E’ trattativa serrata con Bruxelles sugli aiuti pubblici per sostenere le banche italiane che non dovessero passare gli stress test della Bce: con un braccio di ferro fra Roma – che vorrebbe risparmiare gli investitori privati – e Bruxelles che guarda ai paletti sugli aiuti di Stato mentre la Bce entra con il suo peso politico nella vicenda ricordando che il sostegno pubblico a volte è utile. Il compromesso potrebbe cadere sulla conversione dei titolari di bond subordinati in azionisti. Bruxelles potrebbe cedere risparmiando gli investitori retail, in sostanza i risparmiatori, mentre l’Italia punterebbe a una esenzione tout cour anche per quelli istituzionali, come i fondi. In ballo ci sono le obbligazioni subordinate, che già hanno tremato dopo la risoluzione delle 4 banche di novembre e che, secondo le regole europee, non potrebbero non partecipare in qualche modo a un eventuale aumento di capitale sostenuto dallo Stato. Gira tutta attorno a questo nodo la trattativa, serrata, che sta continuando tra Roma e Bruxelles per studiare una soluzione.

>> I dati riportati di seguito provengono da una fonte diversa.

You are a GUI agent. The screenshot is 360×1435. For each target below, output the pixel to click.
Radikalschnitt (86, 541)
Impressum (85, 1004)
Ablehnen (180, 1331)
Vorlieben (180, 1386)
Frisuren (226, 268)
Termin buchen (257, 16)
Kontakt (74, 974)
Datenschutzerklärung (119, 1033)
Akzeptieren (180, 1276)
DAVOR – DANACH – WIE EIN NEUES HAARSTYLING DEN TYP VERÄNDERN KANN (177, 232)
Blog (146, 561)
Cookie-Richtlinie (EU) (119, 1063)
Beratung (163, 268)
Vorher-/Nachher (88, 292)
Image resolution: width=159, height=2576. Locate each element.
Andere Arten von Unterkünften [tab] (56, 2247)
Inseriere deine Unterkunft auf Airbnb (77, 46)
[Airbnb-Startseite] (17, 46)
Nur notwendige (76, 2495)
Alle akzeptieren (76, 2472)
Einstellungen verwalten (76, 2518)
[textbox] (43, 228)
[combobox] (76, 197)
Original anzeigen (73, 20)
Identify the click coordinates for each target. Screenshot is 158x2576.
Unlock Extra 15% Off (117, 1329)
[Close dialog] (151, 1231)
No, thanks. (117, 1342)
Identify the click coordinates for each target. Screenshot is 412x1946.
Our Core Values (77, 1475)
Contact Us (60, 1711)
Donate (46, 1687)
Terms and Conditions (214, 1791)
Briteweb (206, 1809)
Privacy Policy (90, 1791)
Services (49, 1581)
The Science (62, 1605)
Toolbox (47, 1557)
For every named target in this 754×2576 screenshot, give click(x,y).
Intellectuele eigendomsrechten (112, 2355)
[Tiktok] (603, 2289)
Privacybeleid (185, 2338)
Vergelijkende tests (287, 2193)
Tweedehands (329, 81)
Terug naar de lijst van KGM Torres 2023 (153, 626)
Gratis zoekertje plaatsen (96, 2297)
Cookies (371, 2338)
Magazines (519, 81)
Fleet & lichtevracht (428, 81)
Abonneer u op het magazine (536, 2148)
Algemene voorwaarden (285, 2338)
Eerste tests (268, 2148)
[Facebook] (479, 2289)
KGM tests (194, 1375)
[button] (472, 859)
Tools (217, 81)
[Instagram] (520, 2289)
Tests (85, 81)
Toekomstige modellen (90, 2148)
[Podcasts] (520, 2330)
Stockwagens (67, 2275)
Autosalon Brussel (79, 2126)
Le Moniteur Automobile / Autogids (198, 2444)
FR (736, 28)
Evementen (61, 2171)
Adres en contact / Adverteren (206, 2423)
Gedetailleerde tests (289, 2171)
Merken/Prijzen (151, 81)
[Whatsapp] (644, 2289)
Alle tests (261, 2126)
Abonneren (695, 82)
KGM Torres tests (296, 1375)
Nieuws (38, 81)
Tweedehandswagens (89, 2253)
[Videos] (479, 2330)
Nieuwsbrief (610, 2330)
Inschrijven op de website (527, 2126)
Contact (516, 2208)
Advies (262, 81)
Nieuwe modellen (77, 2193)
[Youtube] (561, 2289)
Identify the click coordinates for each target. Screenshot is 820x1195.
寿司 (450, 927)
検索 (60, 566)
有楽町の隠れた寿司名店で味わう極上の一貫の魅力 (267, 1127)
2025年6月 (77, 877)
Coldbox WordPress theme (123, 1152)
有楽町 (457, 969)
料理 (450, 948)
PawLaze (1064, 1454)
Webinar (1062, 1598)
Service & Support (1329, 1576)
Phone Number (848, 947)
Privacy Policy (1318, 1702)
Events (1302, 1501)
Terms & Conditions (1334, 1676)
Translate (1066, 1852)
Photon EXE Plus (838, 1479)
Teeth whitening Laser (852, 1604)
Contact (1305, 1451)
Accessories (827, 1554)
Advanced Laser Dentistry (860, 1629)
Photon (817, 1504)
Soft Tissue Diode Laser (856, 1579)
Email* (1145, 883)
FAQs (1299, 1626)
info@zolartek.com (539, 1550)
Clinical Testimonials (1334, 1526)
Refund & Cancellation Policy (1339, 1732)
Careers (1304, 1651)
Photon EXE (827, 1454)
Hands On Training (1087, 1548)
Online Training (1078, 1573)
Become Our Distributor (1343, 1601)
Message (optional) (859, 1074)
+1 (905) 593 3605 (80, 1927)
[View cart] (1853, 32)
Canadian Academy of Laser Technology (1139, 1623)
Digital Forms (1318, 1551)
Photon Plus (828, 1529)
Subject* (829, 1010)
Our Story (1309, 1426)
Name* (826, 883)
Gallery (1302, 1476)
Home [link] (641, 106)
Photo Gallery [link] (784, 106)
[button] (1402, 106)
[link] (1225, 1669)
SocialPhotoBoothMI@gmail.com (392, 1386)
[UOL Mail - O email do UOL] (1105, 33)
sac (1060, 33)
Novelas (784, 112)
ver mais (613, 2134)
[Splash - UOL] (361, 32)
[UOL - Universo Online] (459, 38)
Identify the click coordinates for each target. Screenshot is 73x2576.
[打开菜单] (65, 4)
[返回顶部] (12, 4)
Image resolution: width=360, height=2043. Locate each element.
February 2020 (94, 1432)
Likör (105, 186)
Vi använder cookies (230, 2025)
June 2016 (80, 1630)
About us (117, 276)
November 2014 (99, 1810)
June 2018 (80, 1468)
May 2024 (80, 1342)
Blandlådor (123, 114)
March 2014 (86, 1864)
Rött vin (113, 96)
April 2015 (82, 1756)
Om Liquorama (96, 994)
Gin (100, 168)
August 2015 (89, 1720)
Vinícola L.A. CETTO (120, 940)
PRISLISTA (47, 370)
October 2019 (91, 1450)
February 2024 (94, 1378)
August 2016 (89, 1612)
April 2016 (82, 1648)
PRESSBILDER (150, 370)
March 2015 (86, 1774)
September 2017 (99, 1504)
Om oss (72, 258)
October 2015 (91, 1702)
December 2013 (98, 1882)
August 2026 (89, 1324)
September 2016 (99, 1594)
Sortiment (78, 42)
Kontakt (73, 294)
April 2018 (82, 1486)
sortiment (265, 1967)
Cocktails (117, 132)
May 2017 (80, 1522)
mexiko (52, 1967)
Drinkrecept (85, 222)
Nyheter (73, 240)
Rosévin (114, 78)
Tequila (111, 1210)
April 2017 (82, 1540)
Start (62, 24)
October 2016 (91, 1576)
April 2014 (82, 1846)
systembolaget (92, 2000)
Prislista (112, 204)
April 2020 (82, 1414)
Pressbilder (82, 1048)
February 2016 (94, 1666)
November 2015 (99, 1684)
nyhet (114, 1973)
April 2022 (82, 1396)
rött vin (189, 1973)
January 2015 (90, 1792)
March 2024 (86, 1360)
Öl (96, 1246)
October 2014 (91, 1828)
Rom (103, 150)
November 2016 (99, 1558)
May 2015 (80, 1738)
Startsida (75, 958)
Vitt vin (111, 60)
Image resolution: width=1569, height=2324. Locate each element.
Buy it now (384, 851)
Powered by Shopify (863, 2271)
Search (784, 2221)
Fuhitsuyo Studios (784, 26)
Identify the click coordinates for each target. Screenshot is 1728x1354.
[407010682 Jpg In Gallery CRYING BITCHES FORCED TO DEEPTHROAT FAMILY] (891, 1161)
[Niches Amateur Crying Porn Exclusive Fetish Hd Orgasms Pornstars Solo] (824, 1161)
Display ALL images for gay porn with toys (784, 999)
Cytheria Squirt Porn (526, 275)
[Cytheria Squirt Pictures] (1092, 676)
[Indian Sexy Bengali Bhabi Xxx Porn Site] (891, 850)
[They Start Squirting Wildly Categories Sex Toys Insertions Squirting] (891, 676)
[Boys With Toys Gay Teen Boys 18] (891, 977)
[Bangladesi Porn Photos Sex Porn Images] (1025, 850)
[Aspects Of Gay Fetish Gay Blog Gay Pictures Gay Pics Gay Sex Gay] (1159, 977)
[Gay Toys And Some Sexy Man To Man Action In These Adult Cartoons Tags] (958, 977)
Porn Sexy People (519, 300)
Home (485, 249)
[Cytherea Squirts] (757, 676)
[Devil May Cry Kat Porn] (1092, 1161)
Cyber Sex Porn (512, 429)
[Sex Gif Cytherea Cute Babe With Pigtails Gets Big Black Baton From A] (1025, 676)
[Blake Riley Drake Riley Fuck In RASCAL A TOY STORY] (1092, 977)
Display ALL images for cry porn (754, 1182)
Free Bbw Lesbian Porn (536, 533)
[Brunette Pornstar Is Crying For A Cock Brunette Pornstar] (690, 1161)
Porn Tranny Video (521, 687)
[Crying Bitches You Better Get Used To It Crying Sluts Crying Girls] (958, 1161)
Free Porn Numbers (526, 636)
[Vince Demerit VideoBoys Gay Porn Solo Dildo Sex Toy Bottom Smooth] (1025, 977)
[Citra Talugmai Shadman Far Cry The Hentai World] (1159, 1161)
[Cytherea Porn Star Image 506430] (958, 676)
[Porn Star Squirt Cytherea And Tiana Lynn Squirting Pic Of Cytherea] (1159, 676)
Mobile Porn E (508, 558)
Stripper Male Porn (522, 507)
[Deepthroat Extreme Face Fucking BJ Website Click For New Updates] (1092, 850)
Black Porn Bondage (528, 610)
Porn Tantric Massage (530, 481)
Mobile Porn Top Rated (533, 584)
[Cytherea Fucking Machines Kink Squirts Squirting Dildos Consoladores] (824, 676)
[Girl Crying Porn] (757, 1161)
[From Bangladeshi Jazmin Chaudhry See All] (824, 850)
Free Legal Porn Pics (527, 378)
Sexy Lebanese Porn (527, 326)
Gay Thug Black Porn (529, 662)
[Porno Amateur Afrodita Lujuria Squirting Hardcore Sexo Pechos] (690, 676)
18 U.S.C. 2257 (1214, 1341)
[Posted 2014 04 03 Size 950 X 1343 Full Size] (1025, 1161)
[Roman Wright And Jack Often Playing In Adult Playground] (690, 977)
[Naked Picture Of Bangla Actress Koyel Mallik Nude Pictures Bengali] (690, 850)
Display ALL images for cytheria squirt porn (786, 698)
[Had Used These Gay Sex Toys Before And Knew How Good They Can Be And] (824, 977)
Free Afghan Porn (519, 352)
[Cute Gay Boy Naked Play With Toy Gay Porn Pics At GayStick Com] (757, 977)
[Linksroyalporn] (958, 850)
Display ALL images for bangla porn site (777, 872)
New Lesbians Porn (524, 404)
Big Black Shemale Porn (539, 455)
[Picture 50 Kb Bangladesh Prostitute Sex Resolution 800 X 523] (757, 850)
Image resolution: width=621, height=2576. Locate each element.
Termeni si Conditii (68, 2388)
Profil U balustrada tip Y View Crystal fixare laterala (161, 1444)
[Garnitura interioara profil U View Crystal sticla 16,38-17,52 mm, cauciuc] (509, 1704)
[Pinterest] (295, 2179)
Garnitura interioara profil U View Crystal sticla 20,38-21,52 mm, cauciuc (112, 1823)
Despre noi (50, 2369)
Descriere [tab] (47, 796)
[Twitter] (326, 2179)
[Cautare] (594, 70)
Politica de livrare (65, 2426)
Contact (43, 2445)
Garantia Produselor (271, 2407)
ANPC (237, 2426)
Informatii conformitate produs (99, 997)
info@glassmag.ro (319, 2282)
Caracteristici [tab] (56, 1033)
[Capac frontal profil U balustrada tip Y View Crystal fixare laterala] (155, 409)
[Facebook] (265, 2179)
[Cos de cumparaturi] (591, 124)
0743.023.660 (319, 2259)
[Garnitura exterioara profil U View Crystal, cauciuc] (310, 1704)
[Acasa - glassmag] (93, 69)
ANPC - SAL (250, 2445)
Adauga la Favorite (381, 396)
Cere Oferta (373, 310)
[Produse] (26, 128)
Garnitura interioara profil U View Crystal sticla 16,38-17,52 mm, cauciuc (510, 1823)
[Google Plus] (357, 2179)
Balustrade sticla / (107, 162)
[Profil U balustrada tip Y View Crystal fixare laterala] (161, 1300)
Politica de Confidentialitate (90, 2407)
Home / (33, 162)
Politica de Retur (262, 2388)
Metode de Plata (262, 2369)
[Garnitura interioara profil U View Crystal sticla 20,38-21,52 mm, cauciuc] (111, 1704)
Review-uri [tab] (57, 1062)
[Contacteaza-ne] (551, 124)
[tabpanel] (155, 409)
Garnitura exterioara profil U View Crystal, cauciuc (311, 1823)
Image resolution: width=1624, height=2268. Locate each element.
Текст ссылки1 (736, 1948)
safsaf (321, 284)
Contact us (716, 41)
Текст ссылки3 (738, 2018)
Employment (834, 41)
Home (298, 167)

I tempi stringono: a fine mese l’Eba renderà noti i risultati degli stress test su cinque istituti italiani. La posizione più delicata potrebbe essere quella di Mps (le altre al vaglio sono Ubi, Intesa, Unicredit, e Banco Popolare) che oggi è crollata in Borsa e ha toccato una capitalizzazione sotto il miliardo, dopo la richiesta Bce di accelerare lo smaltimento dei crediti in sofferenza. L’Italia incassa un’importante apertura della Bce, con Ignazio Angeloni, membro del consiglio di Vigilanza, che ricorda il ruolo “fondamentale” del sostegno pubblico alle banche, presente anche in altre giurisdizioni come gli Usa: aiuti pubblici, insomma, da usare “non più del necessario ma neanche meno”. Ogni soluzione, ha comunque ribadito Palazzo Chigi, sarà individuata all’interno delle regole europee. Nessuna intenzione, insomma, di forzare la mano come evocato dal Financial Times che titolava “Renzi pronto a sfidare Bruxelles e salvare le banche in difficoltà in Italia” e che in un secondo momento ha invitato invece l’Europa ad “abbandonare le regole del bail in per evitare una tragedia italiana”, quella di Mps appunto: “qualunque sia la strada, questo non è il momento per la Ue di essere intransigente”.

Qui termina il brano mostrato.